Aim of the exercise →
Lines to return, exactly: from the line with "The height and width of the screenshot is (588, 392)." to the line with "Task: Launch Advanced" in the entries below, both included.

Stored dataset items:
________________
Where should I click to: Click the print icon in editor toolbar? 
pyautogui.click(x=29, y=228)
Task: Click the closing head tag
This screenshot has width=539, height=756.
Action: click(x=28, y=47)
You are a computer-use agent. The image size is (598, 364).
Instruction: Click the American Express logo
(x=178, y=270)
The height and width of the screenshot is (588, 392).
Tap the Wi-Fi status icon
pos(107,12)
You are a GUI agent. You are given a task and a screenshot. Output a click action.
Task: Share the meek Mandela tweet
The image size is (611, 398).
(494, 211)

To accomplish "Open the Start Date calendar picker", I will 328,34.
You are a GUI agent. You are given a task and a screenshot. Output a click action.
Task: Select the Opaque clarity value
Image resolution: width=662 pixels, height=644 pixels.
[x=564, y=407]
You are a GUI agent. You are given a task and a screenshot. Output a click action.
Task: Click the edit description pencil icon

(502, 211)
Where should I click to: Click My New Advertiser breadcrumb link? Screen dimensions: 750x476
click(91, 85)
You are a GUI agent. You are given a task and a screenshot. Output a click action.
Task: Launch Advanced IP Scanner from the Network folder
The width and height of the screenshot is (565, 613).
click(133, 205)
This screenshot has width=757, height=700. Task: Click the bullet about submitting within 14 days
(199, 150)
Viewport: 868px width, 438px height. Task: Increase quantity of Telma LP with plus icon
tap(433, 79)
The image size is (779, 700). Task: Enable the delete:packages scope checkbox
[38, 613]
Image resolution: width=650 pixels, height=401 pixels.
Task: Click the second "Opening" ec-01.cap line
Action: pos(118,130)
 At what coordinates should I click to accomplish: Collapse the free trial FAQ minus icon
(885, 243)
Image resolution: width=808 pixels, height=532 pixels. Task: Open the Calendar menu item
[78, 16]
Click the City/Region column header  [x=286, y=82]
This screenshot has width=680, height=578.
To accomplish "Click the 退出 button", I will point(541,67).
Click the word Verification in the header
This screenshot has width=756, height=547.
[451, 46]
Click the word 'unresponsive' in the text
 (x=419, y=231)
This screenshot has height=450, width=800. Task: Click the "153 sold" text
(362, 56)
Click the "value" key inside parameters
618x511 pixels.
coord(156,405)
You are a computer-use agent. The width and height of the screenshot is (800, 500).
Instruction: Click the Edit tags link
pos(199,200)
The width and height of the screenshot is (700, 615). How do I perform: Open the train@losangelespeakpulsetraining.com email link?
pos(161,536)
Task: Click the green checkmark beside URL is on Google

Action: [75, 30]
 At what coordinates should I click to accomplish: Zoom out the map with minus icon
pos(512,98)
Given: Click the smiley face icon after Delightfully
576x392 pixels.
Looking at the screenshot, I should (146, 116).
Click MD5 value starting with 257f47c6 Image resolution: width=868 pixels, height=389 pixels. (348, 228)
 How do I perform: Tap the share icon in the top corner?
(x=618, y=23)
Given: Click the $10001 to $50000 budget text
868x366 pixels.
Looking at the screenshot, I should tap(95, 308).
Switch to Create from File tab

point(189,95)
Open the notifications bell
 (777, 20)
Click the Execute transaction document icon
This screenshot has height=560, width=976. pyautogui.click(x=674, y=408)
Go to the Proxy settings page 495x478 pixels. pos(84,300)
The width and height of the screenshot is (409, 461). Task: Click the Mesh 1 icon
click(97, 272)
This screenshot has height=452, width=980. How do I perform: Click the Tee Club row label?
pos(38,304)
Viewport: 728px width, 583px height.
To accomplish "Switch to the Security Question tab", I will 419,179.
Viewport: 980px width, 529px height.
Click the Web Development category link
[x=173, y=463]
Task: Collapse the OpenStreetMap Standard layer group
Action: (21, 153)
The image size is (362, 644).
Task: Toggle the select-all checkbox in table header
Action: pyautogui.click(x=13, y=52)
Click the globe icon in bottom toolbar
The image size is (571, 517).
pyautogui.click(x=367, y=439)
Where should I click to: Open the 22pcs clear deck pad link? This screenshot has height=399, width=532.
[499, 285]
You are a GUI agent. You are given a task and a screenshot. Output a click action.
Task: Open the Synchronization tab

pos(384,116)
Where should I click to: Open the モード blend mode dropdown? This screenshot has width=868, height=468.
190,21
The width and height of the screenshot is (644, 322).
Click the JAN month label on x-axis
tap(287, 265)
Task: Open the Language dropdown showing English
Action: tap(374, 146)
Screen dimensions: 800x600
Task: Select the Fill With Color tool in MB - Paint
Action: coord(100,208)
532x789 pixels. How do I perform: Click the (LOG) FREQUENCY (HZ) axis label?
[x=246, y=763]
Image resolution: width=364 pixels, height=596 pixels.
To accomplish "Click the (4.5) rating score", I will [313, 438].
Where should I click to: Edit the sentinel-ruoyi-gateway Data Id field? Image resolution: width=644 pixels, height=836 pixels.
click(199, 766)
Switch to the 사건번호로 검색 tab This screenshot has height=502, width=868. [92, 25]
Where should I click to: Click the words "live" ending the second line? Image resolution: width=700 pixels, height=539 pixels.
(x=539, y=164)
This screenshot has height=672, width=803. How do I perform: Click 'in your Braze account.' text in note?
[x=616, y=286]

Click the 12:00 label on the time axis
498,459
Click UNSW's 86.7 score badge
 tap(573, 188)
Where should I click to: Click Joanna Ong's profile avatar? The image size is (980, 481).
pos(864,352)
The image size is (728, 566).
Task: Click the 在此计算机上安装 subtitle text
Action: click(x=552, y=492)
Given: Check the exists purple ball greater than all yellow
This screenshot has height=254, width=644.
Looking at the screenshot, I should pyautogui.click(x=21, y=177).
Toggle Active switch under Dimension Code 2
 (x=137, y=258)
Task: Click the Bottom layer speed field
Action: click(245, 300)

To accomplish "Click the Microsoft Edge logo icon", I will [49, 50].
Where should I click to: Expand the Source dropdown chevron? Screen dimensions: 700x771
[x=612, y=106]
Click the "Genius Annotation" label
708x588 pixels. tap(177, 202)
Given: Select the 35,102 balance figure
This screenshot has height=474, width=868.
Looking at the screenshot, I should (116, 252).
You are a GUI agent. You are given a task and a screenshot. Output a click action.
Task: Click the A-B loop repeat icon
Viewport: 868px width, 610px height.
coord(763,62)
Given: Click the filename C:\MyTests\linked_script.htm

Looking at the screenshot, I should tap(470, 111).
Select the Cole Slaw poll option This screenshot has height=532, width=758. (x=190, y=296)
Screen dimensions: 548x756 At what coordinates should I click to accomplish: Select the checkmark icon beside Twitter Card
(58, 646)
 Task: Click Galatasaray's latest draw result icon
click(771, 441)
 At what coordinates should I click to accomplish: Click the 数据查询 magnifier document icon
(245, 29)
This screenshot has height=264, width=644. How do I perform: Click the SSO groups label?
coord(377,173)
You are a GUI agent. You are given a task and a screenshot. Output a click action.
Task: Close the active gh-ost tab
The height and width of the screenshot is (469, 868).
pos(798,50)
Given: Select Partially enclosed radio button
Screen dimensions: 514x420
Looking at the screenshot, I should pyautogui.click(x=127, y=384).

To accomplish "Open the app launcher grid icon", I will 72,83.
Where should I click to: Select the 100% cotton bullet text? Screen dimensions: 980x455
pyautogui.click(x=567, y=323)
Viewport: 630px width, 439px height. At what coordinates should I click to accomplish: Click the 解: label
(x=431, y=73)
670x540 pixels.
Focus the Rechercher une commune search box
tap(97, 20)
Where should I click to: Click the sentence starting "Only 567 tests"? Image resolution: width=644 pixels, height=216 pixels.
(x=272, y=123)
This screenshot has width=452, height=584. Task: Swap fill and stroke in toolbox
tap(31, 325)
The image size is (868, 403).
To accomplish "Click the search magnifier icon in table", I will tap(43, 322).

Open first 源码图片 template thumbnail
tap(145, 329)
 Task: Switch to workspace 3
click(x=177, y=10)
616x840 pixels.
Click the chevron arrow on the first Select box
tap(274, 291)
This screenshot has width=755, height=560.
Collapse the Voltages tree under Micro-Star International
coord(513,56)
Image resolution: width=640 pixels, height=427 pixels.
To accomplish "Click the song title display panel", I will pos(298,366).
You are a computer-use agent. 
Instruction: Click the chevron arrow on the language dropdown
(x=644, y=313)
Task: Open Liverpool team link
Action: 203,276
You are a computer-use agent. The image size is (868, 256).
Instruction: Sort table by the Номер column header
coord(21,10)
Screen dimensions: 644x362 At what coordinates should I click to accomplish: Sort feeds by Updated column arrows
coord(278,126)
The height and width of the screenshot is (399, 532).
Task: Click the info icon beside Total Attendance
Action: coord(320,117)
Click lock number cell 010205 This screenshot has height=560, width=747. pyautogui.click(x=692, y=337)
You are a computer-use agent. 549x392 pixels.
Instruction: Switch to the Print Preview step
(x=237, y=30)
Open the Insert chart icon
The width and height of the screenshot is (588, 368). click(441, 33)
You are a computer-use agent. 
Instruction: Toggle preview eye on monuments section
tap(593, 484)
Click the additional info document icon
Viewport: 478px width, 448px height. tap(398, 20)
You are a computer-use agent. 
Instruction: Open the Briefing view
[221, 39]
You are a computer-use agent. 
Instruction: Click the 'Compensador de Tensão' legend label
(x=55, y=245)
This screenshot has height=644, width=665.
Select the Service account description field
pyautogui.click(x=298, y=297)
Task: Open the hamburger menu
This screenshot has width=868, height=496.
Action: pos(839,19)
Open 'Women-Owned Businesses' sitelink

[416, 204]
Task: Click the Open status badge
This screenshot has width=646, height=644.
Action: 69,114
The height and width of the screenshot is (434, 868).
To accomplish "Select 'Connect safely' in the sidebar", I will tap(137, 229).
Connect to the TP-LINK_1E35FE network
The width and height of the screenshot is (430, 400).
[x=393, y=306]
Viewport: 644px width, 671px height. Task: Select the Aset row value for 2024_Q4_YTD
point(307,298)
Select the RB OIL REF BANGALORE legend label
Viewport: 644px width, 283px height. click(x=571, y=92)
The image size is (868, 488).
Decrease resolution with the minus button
________________
Written solution →
The height and width of the screenshot is (588, 392).
Tap the Wi-Fi status icon
pos(107,12)
You are a GUI agent. You are given a task and a screenshot. Output a click action.
Task: Share the meek Mandela tweet
The image size is (611, 398).
(494, 211)

To accomplish "Open the Start Date calendar picker", I will 328,34.
You are a GUI agent. You are given a task and a screenshot. Output a click action.
Task: Select the Opaque clarity value
Image resolution: width=662 pixels, height=644 pixels.
[x=564, y=407]
You are a GUI agent. You are given a task and a screenshot. Output a click action.
Task: Click the edit description pencil icon

(502, 211)
Where should I click to: Click My New Advertiser breadcrumb link? Screen dimensions: 750x476
click(91, 85)
You are a GUI agent. You are given a task and a screenshot. Output a click action.
Task: Launch Advanced IP Scanner from the Network folder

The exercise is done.